- _WHAT TO PRODUCE_: Can you update the rows from the line with "This screenshot has height=703, width=1178." up to and including the line with "Looking at the screenshot, I should (1448, 25)." by replacing "red end call button" with "red hang-up button" and keeping everything else the same? Return only those rows.

- _ENTRIES SHOWN_:
^^^^

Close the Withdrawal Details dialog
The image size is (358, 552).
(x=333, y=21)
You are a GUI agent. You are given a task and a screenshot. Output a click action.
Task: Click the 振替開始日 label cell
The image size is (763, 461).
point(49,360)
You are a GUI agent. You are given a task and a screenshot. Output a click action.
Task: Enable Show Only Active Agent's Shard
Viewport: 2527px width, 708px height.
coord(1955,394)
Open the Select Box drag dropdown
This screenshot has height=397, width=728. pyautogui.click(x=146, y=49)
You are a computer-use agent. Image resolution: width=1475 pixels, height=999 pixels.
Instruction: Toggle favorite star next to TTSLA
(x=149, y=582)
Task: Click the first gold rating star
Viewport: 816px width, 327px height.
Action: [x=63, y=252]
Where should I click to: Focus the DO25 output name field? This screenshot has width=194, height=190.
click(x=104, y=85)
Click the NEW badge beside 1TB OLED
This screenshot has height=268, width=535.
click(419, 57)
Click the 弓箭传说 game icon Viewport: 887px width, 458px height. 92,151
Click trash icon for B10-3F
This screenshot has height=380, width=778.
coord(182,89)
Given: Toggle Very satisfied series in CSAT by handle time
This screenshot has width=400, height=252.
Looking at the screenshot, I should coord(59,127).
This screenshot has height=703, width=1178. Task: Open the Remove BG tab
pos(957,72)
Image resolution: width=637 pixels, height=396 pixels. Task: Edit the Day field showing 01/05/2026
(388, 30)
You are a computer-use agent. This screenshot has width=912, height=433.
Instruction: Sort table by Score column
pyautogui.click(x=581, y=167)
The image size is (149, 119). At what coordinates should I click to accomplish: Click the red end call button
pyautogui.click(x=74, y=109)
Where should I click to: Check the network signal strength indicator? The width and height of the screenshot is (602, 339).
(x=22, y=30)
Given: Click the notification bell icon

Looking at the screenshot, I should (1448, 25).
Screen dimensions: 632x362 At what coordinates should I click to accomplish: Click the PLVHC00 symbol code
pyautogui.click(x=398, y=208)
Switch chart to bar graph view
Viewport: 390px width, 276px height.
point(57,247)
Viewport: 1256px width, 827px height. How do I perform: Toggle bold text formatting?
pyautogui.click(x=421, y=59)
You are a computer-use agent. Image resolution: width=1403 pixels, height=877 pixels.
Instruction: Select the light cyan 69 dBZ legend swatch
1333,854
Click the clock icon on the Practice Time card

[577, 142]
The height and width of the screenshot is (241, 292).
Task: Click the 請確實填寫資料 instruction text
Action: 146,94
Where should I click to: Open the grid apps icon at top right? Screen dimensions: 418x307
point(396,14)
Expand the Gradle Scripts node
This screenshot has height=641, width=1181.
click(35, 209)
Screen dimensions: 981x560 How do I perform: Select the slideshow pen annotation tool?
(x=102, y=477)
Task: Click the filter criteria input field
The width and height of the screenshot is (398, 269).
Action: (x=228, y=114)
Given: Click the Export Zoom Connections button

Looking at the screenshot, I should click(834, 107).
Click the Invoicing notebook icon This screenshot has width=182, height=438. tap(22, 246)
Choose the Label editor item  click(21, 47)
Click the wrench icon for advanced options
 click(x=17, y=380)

^^^^

- _TASK OUTPUT_:
This screenshot has height=703, width=1178. Task: Open the Remove BG tab
pos(957,72)
Image resolution: width=637 pixels, height=396 pixels. Task: Edit the Day field showing 01/05/2026
(388, 30)
You are a computer-use agent. This screenshot has width=912, height=433.
Instruction: Sort table by Score column
pyautogui.click(x=581, y=167)
The image size is (149, 119). At what coordinates should I click to accomplish: Click the red hang-up button
pyautogui.click(x=74, y=109)
Where should I click to: Check the network signal strength indicator? The width and height of the screenshot is (602, 339).
(x=22, y=30)
Given: Click the notification bell icon

Looking at the screenshot, I should (1448, 25).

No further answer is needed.